▶ TASK GOAL:
Every record below should be printed exactly as it appears.

▶ TASK INPUTS:
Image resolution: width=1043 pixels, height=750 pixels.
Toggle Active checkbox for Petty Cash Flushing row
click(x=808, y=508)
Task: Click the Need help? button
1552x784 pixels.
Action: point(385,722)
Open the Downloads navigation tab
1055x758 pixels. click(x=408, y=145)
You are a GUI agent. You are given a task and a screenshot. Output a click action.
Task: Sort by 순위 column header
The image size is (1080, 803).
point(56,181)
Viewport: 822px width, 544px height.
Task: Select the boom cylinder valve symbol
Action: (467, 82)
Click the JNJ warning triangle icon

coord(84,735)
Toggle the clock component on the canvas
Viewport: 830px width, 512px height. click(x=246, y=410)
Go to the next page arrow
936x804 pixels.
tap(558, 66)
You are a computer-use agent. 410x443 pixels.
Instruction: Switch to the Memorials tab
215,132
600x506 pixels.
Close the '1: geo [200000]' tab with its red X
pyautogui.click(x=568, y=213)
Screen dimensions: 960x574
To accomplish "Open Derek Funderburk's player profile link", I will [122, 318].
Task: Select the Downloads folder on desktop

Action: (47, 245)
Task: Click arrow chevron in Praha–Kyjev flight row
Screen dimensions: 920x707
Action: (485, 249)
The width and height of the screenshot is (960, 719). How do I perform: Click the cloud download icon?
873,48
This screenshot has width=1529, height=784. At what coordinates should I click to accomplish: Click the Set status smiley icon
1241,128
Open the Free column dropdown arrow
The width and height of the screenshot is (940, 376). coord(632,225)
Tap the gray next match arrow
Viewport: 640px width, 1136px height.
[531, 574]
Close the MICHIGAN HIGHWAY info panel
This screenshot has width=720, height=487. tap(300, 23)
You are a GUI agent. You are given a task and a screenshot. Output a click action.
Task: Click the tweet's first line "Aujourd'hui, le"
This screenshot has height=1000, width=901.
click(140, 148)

▶ SOLUTION TO THIS PROBLEM:
Image resolution: width=1043 pixels, height=750 pixels.
Toggle Active checkbox for Petty Cash Flushing row
click(x=808, y=508)
Task: Click the Need help? button
1552x784 pixels.
Action: point(385,722)
Open the Downloads navigation tab
1055x758 pixels. click(x=408, y=145)
You are a GUI agent. You are given a task and a screenshot. Output a click action.
Task: Sort by 순위 column header
The image size is (1080, 803).
point(56,181)
Viewport: 822px width, 544px height.
Task: Select the boom cylinder valve symbol
Action: (467, 82)
Click the JNJ warning triangle icon

coord(84,735)
Toggle the clock component on the canvas
Viewport: 830px width, 512px height. click(x=246, y=410)
Go to the next page arrow
936x804 pixels.
tap(558, 66)
You are a computer-use agent. 410x443 pixels.
Instruction: Switch to the Memorials tab
215,132
600x506 pixels.
Close the '1: geo [200000]' tab with its red X
pyautogui.click(x=568, y=213)
Screen dimensions: 960x574
To accomplish "Open Derek Funderburk's player profile link", I will [122, 318].
Task: Select the Downloads folder on desktop

Action: (47, 245)
Task: Click arrow chevron in Praha–Kyjev flight row
Screen dimensions: 920x707
Action: (485, 249)
The width and height of the screenshot is (960, 719). How do I perform: Click the cloud download icon?
873,48
This screenshot has width=1529, height=784. At what coordinates should I click to accomplish: Click the Set status smiley icon
1241,128
Open the Free column dropdown arrow
The width and height of the screenshot is (940, 376). coord(632,225)
Tap the gray next match arrow
Viewport: 640px width, 1136px height.
[531, 574]
Close the MICHIGAN HIGHWAY info panel
This screenshot has width=720, height=487. tap(300, 23)
You are a GUI agent. You are given a task and a screenshot. Output a click action.
Task: Click the tweet's first line "Aujourd'hui, le"
This screenshot has height=1000, width=901.
click(140, 148)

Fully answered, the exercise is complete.